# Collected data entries
----------------------------------------

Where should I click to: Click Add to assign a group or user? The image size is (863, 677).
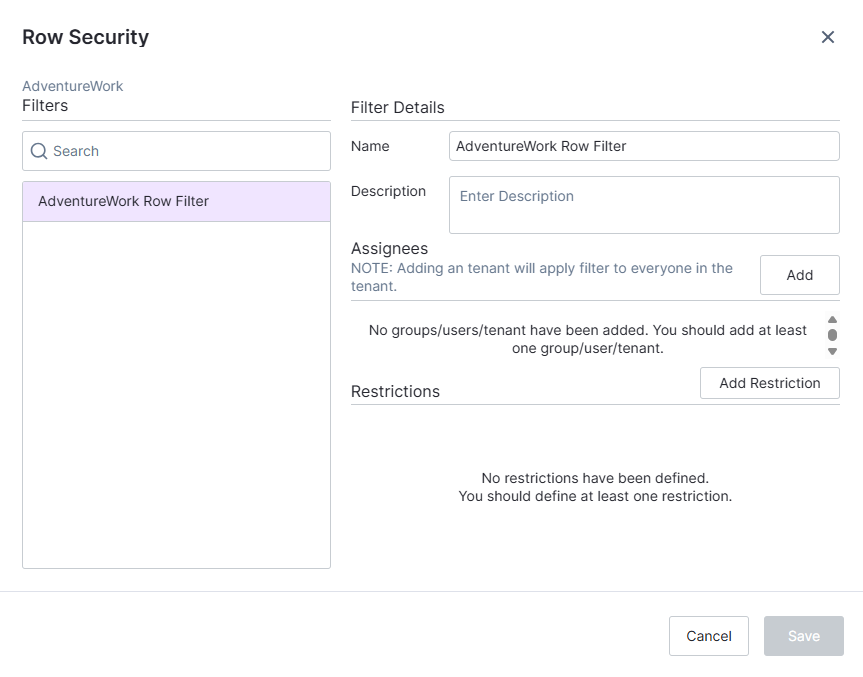[x=799, y=275]
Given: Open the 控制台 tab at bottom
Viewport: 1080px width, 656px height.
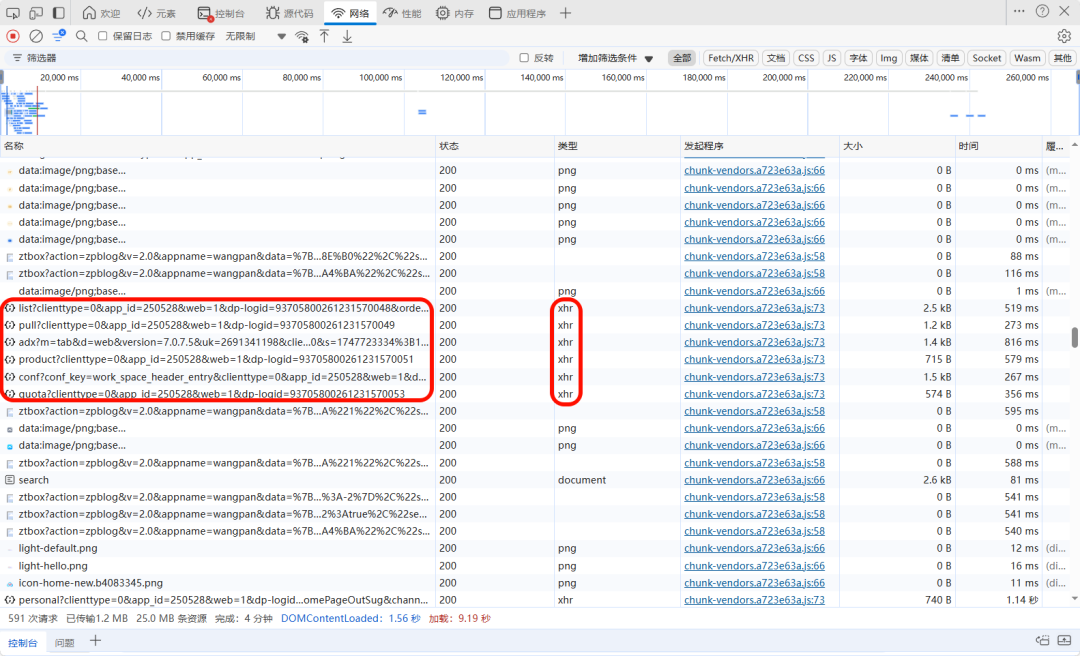Looking at the screenshot, I should point(24,643).
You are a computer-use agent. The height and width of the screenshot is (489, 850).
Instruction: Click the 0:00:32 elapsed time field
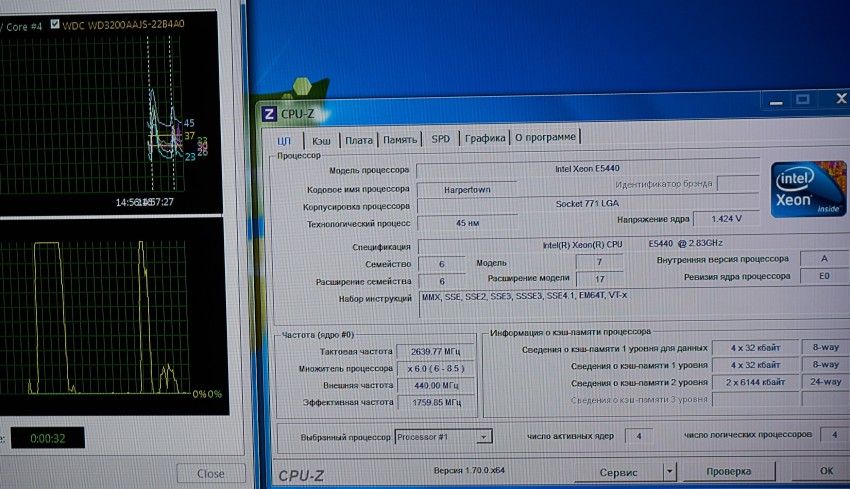coord(48,437)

----------------------------------------

# ASSIGNMENT
Please print exactly the lines from the one holding "Instruction: Click the" through the final line of the data above, including both, and skip all pictures.

# TASK ANSWER
Instruction: Click the 0:00:32 elapsed time field
coord(48,437)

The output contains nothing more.